Step 2. Sequential Mirroring. The first partner improvises a short series of movements. When the phrase is complete, the second partner mirrors by repeating the phrase as closely as possible. They repeat this process three times, shake out and switch roles.
Step 3. Theme and Variation. The sequence follows the same pattern as step 2, but now the partner who follows intentionally creates a variation on the first partner’s movement. Repeat three times and switch roles. (The leader of the activity can suggest particular ways to make variations and/or ask the group for ways that movement could be varied: change levels, speed, body parts. Once participants have had the experience, they can share additional strategies.)
Step 4. Overload and Essence. The initiating partner does a phrase so complex that the follower is unlikely to be able to remember and repeat all of the movement. The follower repeats as much as he can remember. Reverse roles. Now the leader of the activity can ask the group to talk about the principles followers used to remember or choose movements. Repeat the step, with participants now attempting to use some of the principles suggested by others.
Throughout, Delayed Mirror is a powerful skill-builder for observation. Because the exercise advances gradually from basic to complex functions, it can be used to introduce several core concepts:
Theme and Variation: In step 3 the facilitator can ask participants to state what qualities they chose to vary and why. More repetitions of this step can allow dancers to experiment with some of the options others have tried, helping each dancer to develop a repertoire of possibilities in executing variations.
Memory: Step 4 calls on dancers to identify and share their methods for remembering movement. While the leader’s phrase in this step may be difficult to remember in full, the challenge of attempting forces dancers to create strategies (for instance, word association, segmenting the movement, creating a narrative or other logical progression). Delayed Mirror can be a powerful way to introduce movement memory for those new to dance performance and to senior adults, for whom the mental exercise of dancing can match the physical and creative benefits.
Essence and Editing: Step 4 also affords a chance to get dancers thinking about what makes the essence of a dance – what projects powerfully, what is meaningful to an audience – when they make their own choices about what to repeat and what to drop. It also engages them on the spot in a rudimentary form of choreographic editing. Particularly in the context of a community-based dance project, where much material may be generated before it is pared away to make a viable performance work, the exercise can help introduce a discussion of the principles that underlie the hard choices in editing.

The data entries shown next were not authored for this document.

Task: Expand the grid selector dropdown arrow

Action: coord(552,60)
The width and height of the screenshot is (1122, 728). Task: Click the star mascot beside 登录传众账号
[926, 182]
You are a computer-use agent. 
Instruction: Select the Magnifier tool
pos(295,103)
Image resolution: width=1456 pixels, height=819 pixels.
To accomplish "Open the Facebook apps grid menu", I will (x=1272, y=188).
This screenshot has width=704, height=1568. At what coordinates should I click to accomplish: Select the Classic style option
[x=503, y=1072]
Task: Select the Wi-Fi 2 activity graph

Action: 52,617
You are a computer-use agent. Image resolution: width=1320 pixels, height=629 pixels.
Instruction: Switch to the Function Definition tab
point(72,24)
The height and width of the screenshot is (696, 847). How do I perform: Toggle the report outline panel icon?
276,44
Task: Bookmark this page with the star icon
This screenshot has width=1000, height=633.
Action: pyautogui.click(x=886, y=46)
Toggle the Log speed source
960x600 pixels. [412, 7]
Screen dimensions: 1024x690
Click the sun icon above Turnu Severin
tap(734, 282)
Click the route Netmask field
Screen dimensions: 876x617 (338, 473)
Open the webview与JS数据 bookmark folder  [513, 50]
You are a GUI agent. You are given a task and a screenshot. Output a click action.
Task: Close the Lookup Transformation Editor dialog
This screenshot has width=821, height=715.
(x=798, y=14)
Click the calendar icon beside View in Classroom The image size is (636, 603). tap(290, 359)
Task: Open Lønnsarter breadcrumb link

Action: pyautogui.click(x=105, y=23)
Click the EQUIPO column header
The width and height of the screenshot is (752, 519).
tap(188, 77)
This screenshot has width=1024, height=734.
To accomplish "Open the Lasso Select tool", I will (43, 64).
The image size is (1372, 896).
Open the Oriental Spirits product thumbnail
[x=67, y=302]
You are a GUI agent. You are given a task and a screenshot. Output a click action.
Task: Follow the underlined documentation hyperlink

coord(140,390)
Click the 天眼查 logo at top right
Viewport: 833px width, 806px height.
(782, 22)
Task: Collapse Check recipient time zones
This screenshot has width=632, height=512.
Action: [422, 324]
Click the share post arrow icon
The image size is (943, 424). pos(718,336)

Warmup: Because Delayed Mirror calls on dancers to perform a variety of functions, you may want to use a warmup that introduces some of its ideas in a more basic form, particularly if your group contains people new to structured dance experiences: Ask participants to move freely around the space on their own; then to freeze; then to continue moving. Have the group repeat this cycle, now asking them to observe what others are doing, especially the positions they assume in the freeze. In the next cycle, ask each person to assume the place and position of someone they observed during the last freeze. Repeat a few time and proceed to the start of the exercise proper.
Variation: In the activity description above, participants find a place in the room and work facing one another. Delayed Mirror can also be structured with dancers crossing the floor, moving in widely spaced columns, two or three abreast at a time. One partner initiates each step with a full cross, followed by the partner who mirrors. In this variation, it can be helpful to start the entire exercise with the initiating partner making several crosses, allowing the mirroring partner just to observe. This approach can be fruitful with dance students familiar with the habits of cross-the-floor warmup and phrase study.